By BILL BRYSON
Here's an interesting fact I read on the long flight to Sydney from the States the other day. According to an article in the science section of the New York Times, every hour the average person "sloughs off" 60,000 skin fragments, 160 million motes of dust, and 20,000 particles of clothing lint, among rather a lot else.
No wonder my seat was a mess when I got off the plane.
On my flight there were 397 passengers, all sloughing away for 14 hours. That means that between us we left behind 111 millions of clothing-lint particles, 889 billions of dust particles, and enough skin to make at least two new humans.
When you consider that on the day in question - Friday - mine was one of 958 flights to come and go at Kingsford Smith Airport and that I was just one of some 28,000 skin-sloughing passengers, that's quite a lot to ask of the cleaners, wouldn't you agree?
In fact, quite a lot is being asked of a great many people in Sydney just now. Yet - and here's my point - you would hardly know it.
Only a week or so ago, I wrote that whatever Sydney might be during the Olympics period, it would not be Sydney. "For two weeks," I forecast with blithe assurance, "the city will experience situations that most of the rest of us have already - stressed servers, packed and chaotic airports, strained public transport systems, security checks everywhere, appalling queues."
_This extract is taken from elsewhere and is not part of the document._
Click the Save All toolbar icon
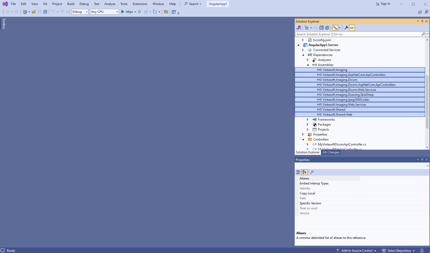The image size is (430, 253). 45,12
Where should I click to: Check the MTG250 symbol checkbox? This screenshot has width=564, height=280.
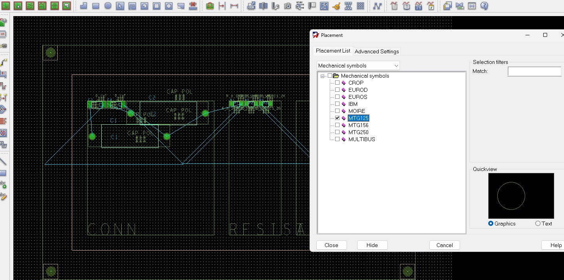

Well, let me take that back right now. Sydney has been behaving as if hosting an Olympics is the easiest thing in the world, and actually quite a lot of fun. Of course, the proceedings have barely got under way and there is no telling what might happen in the days to come, but so far, and goodness me, it has been nothing but one happy story after another.
The weather has been mostly glorious. The trains that I have taken so far have run smoothly and promptly and have stayed commendably on the rails. The two Koreas walked together at Stadium Australia, warming the hearts of millions. Australia appears to be on course to win about 800 medals.
Everyone everywhere seems to be having a wonderful time. There have, of course, been some well-publicised problems with the buses. Some commentators have even made comparisons with Atlanta, where many drivers famously took their passengers on long, inadvertent tours of the outer suburbs and north Georgia hills, but the comparison isn't really fair. For one thing, not one driver at Sydney is called Bubba.
Moreover, the Sydney problems have been more in the way of introductory hiccups, whereas at Atlanta many athletes were made hours late by hapless driving and one actually missed his event altogether.
Nothing of that magnitude has happened at Sydney or is likely to. It is salutary (and if not salutary at least entertaining) to recall that at this early stage of the previous Olympics, Atlanta was coming to pieces in quite a comprehensive way.
First, there were the celebrated problems with the computers, which led to many interesting deviations from reality, as when a boxer from Uganda was listed as being more than 19ft tall and a German swimmer found himself transferred to the Ghanaian squad.
Then there were the many security lapses, of which perhaps the most memorable was the fellow who was noticed sitting in the stands at the opening ceremonies with a gun in his lap, patiently awaiting the arrival of President Clinton and several other heads of state.
He and his trusty firearm had somehow managed to pass unchallenged through two metal detectors and a bag check.
My own favourite, however, was the occasion at a men's basketball match when the Georgia Dome arena was plunged into darkness for 12 minutes after a technician pulled the wrong switch. Now I know almost nothing about electrical systems, but I am nearly certain that if I pulled a switch and a basketball arena was instantly plunged into darkness, it would not take 12 minutes before I wondered what would happen if I pushed the switch back again.
In comparison with all this, Sydney has been a clear triumph, and nothing has better captured the spirit and quality of the proceedings than the opening ceremonies. They were, as you know already, a vast and classy wonder, free of cliched images and full of lissome acrobatics and the most dazzling effects.
Speaking personally, I thought it was splendid that Ric Birch filled the show with Australian references that no foreigner could possibly understand.
All over the world there must now be billions of people who believe that, according to Dreamtime tradition, the spiritual cleansing of Australia led directly to the development of the Victa lawnmower and a craze for very vigorous tap-dancing among the young.
I can't pretend that I understood the half of it myself (what were those guys doing skimming around on upside down paddling pools?
Why did all the Ned Kelly figures shoot sparks out of their heads?), but I am certain it was all a good thing.
At least it has provided the world with some new Australian images that don't involve kangaroos, Crocodile Dundee, or lugubrious halfwits drinking XXXX at dusty outback pubs, and it did - no one seems to have remarked on the significance of this - bring the indigenous peoples into the very heart of the best and biggest show Australia will ever see. It's been a sensational start.
I can't wait to see what happens next.